Government Acquisition of the Software. This Section applies to all
acquisitions of the Software by or for the U.S. Government (“Government”), or
by any prime contractor or subcontractor (at any tier) under any contract,
grant, cooperative agreement, “other transaction” (“OT”), or other activity
with the Government. By accepting delivery of the Software, the Government, any
prime contractor, and any subcontractor agree that the Software qualifies as
“commercial” computer software within the meaning of FAR Part 12, paragraph (b)

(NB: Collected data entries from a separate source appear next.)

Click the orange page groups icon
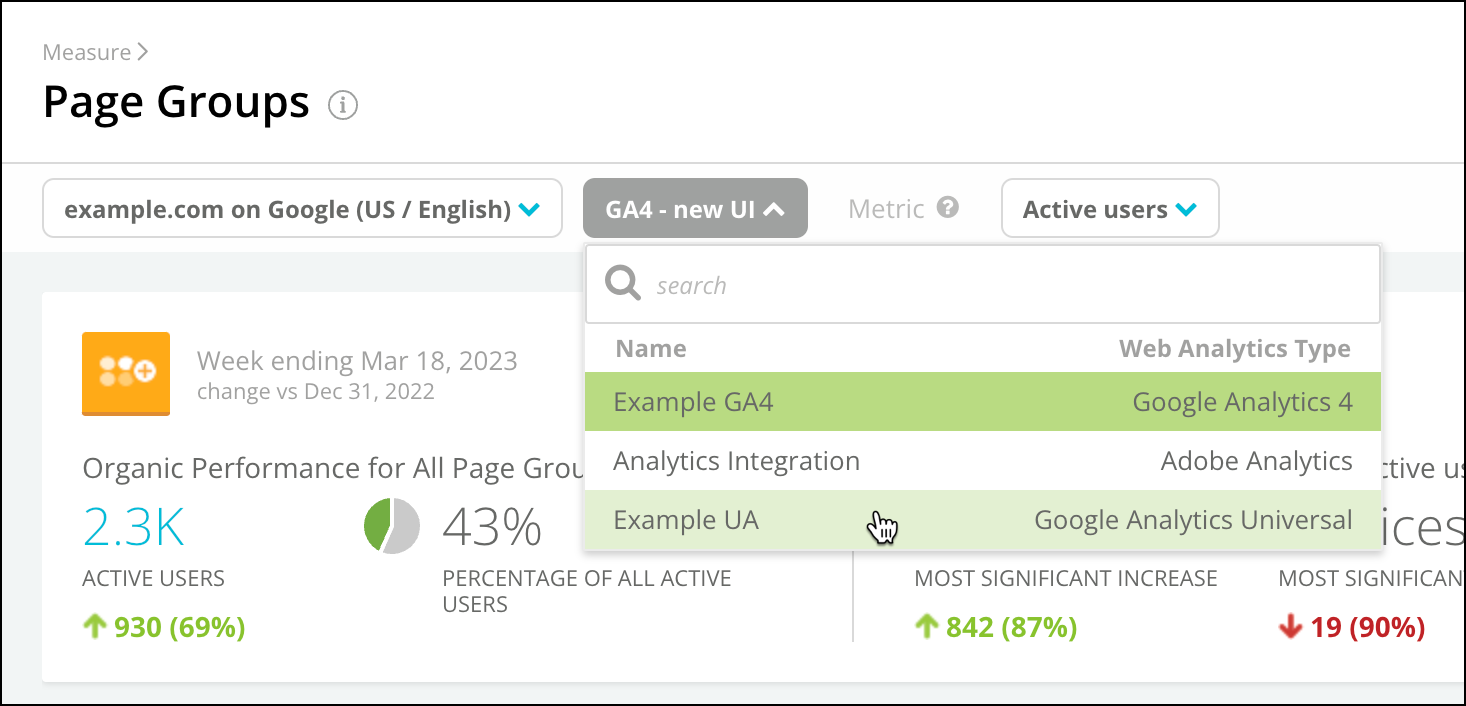 tap(126, 374)
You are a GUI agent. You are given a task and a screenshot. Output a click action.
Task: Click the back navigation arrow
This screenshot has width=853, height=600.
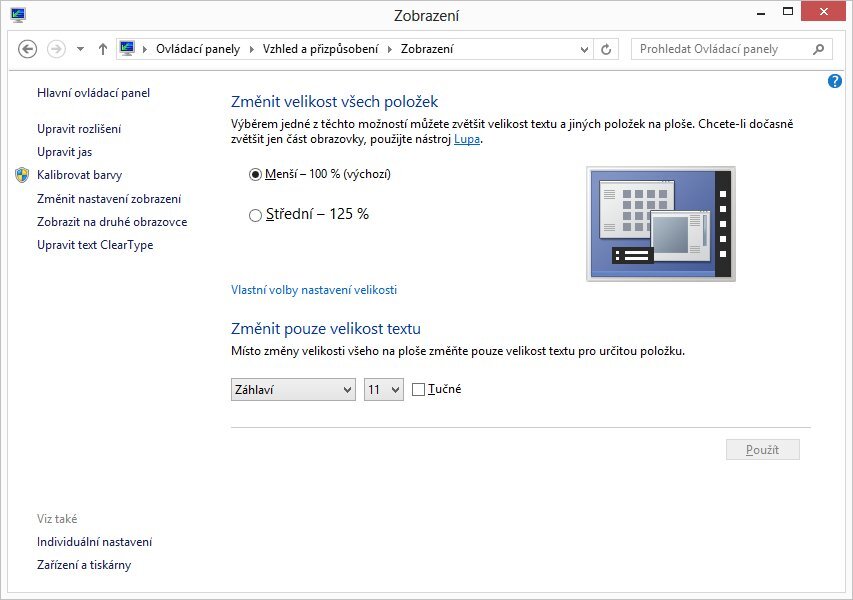tap(27, 47)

of FAR Subpart 27.405, or DFARS Subpart 227.7202, as applicable, and that no
other regulation, or FAR or DFARS data rights clause, applies to the delivery
of this Software to the Government. Accordingly, the terms and conditions of
this Agreement govern the Government’s (and the prime contractor and
subcontractor’s) use and disclosure of the Software, and supersede any
conflicting terms and conditions of the contract, grant, cooperative agreement,
OT, or other activity pursuant to which the Software is delivered to the
Government. If this Software fails to meet the Government’s needs, if this
Agreement is inconsistent in any respect with Federal law, or if the above
cited FAR and DFARS provisions do not govern, the Government agrees to return
the Software, unused, to Epson.
9. Export
Restriction. You agree that the Software will not be shipped, transferred
or exported into any country or used in any manner prohibited by export control
laws in the United States and other countries or any other export laws,
restrictions or regulations.
10. Entire
Agreement. Subject to Section 19.1 (which may apply to you if you acquire
goods and services from Epson in Australia), this Agreement is the entire
agreement between the parties related to the Software and supersedes any
purchase order, communication, advertisement, or representation concerning the
Software.
11. Binding
Agreement; Assignees. This Agreement shall be binding upon, and inure to
the benefit of, the parties hereto and their respective successors, assigns and
legal representatives.
12. Severability.
If any provision herein is found void or unenforceable by a court of competent
jurisdiction (subject to Section 20.8 and 20.9 if you are a located in the
U.S.), it will not affect the validity of the balance of the Agreement, which
shall remain valid and enforceable according to its terms.
13. Indemnification.
Subject to Section 19.1 (which may apply to you if you acquire goods and
services from Epson in Australia), you agree that you will indemnify and hold
harmless, and upon Epson’s request, defend Epson and its directors, officers,
shareholders, employees and agents from and against any and all losses,
liabilities, damages, costs, expenses (including reasonable attorneys’ fees),
actions, suits, and claims arising from (i) any breach of any of your
obligations in this Agreement or (ii) any use of the Software. If Epson asks
you to defend any such action, suit or claim, Epson will have the right, at its
own expense, to participate in the defense thereof with counsel of its choice.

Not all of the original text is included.